- _TASK GOAL_: Could you return each line below without altering a word?

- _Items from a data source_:
= = = = = = =

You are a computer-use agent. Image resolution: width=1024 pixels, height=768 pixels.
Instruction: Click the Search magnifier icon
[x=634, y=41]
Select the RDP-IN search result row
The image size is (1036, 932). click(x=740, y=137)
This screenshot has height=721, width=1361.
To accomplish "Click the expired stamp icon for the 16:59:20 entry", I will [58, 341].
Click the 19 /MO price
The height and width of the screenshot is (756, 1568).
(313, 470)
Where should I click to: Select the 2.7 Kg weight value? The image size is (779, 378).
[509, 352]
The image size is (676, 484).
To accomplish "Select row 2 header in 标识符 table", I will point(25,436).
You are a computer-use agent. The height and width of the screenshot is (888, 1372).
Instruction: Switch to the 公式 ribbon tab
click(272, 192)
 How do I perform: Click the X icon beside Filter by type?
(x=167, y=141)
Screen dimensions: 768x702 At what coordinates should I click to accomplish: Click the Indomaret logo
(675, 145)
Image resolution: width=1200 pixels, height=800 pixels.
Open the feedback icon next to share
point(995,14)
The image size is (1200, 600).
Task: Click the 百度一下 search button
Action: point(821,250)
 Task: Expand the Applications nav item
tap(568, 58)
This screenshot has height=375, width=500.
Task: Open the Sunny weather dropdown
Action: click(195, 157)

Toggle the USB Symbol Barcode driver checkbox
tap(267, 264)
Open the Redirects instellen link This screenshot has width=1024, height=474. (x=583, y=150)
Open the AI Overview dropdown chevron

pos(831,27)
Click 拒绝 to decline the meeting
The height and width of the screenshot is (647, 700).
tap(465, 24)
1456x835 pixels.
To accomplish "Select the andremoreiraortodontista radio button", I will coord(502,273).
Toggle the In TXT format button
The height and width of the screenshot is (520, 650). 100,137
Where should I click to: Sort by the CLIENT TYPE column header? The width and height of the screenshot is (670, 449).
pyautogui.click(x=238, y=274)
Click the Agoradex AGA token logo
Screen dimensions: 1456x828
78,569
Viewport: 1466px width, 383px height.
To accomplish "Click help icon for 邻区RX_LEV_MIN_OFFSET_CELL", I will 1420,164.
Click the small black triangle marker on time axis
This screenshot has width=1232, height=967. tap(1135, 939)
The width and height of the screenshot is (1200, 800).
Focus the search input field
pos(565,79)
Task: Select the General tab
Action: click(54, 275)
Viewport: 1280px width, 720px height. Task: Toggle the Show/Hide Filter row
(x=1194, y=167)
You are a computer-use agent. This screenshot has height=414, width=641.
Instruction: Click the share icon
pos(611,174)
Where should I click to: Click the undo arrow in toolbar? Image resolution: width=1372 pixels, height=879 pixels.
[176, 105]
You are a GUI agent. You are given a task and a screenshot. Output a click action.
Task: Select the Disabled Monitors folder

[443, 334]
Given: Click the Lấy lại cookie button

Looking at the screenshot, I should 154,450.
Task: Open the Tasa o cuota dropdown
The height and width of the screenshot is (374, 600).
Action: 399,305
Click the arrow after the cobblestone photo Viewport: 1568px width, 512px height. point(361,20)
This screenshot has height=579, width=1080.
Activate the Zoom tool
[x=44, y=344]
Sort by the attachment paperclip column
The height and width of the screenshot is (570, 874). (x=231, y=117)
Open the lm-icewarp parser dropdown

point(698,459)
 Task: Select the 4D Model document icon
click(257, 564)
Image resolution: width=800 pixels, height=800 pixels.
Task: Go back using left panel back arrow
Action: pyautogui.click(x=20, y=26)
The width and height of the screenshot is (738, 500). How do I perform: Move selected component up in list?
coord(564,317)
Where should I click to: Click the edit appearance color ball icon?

= = = = = = =

- _RESPONSE AREA_:
You are a computer-use agent. Image resolution: width=1024 pixels, height=768 pixels.
Instruction: Click the Search magnifier icon
[x=634, y=41]
Select the RDP-IN search result row
The image size is (1036, 932). click(x=740, y=137)
This screenshot has height=721, width=1361.
To accomplish "Click the expired stamp icon for the 16:59:20 entry", I will [58, 341].
Click the 19 /MO price
The height and width of the screenshot is (756, 1568).
(313, 470)
Where should I click to: Select the 2.7 Kg weight value? The image size is (779, 378).
[509, 352]
The image size is (676, 484).
To accomplish "Select row 2 header in 标识符 table", I will point(25,436).
You are a computer-use agent. The height and width of the screenshot is (888, 1372).
Instruction: Switch to the 公式 ribbon tab
click(272, 192)
 How do I perform: Click the X icon beside Filter by type?
(x=167, y=141)
Screen dimensions: 768x702 At what coordinates should I click to accomplish: Click the Indomaret logo
(675, 145)
Image resolution: width=1200 pixels, height=800 pixels.
Open the feedback icon next to share
point(995,14)
The image size is (1200, 600).
Task: Click the 百度一下 search button
Action: point(821,250)
 Task: Expand the Applications nav item
tap(568, 58)
This screenshot has height=375, width=500.
Task: Open the Sunny weather dropdown
Action: click(195, 157)

Toggle the USB Symbol Barcode driver checkbox
tap(267, 264)
Open the Redirects instellen link This screenshot has width=1024, height=474. (x=583, y=150)
Open the AI Overview dropdown chevron

pos(831,27)
Click 拒绝 to decline the meeting
The height and width of the screenshot is (647, 700).
tap(465, 24)
1456x835 pixels.
To accomplish "Select the andremoreiraortodontista radio button", I will coord(502,273).
Toggle the In TXT format button
The height and width of the screenshot is (520, 650). 100,137
Where should I click to: Sort by the CLIENT TYPE column header? The width and height of the screenshot is (670, 449).
pyautogui.click(x=238, y=274)
Click the Agoradex AGA token logo
Screen dimensions: 1456x828
78,569
Viewport: 1466px width, 383px height.
To accomplish "Click help icon for 邻区RX_LEV_MIN_OFFSET_CELL", I will 1420,164.
Click the small black triangle marker on time axis
This screenshot has width=1232, height=967. tap(1135, 939)
The width and height of the screenshot is (1200, 800).
Focus the search input field
pos(565,79)
Task: Select the General tab
Action: click(54, 275)
Viewport: 1280px width, 720px height. Task: Toggle the Show/Hide Filter row
(x=1194, y=167)
You are a computer-use agent. This screenshot has height=414, width=641.
Instruction: Click the share icon
pos(611,174)
Where should I click to: Click the undo arrow in toolbar? Image resolution: width=1372 pixels, height=879 pixels.
[176, 105]
You are a GUI agent. You are given a task and a screenshot. Output a click action.
Task: Select the Disabled Monitors folder

[443, 334]
Given: Click the Lấy lại cookie button

Looking at the screenshot, I should 154,450.
Task: Open the Tasa o cuota dropdown
The height and width of the screenshot is (374, 600).
Action: 399,305
Click the arrow after the cobblestone photo Viewport: 1568px width, 512px height. point(361,20)
This screenshot has height=579, width=1080.
Activate the Zoom tool
[x=44, y=344]
Sort by the attachment paperclip column
The height and width of the screenshot is (570, 874). (x=231, y=117)
Open the lm-icewarp parser dropdown

point(698,459)
 Task: Select the 4D Model document icon
click(257, 564)
Image resolution: width=800 pixels, height=800 pixels.
Task: Go back using left panel back arrow
Action: pyautogui.click(x=20, y=26)
The width and height of the screenshot is (738, 500). How do I perform: Move selected component up in list?
coord(564,317)
Where should I click to: Click the edit appearance color ball icon?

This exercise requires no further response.